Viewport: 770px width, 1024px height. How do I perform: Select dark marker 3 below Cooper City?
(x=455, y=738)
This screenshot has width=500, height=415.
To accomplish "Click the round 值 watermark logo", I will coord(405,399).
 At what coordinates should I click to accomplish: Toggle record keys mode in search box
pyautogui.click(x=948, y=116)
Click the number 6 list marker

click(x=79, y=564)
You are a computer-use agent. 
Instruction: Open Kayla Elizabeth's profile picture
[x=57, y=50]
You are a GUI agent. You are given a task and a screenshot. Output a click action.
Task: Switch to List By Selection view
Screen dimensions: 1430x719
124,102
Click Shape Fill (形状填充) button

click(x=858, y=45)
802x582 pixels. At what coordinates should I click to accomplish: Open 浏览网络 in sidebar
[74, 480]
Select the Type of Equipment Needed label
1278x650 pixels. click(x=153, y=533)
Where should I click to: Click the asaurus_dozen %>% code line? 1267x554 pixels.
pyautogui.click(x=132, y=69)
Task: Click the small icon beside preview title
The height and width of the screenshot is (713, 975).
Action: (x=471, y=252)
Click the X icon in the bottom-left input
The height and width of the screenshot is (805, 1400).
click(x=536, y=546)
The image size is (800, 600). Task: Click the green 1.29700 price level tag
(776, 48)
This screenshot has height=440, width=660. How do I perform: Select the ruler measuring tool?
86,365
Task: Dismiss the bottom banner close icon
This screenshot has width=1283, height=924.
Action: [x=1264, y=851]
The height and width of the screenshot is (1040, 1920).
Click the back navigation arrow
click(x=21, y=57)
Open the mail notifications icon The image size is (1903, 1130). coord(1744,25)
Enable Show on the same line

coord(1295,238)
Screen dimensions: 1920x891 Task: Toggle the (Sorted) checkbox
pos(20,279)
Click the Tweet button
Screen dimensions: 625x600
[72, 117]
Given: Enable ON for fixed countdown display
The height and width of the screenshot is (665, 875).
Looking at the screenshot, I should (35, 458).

──────

• [Exercise aim]:
Every line of the listing that holds "agent" should be found and copied.

• [Response to this exercise]:
You are a computer-use agent. 
You are a GUI agent. You are given a task and a screenshot. Output a click action.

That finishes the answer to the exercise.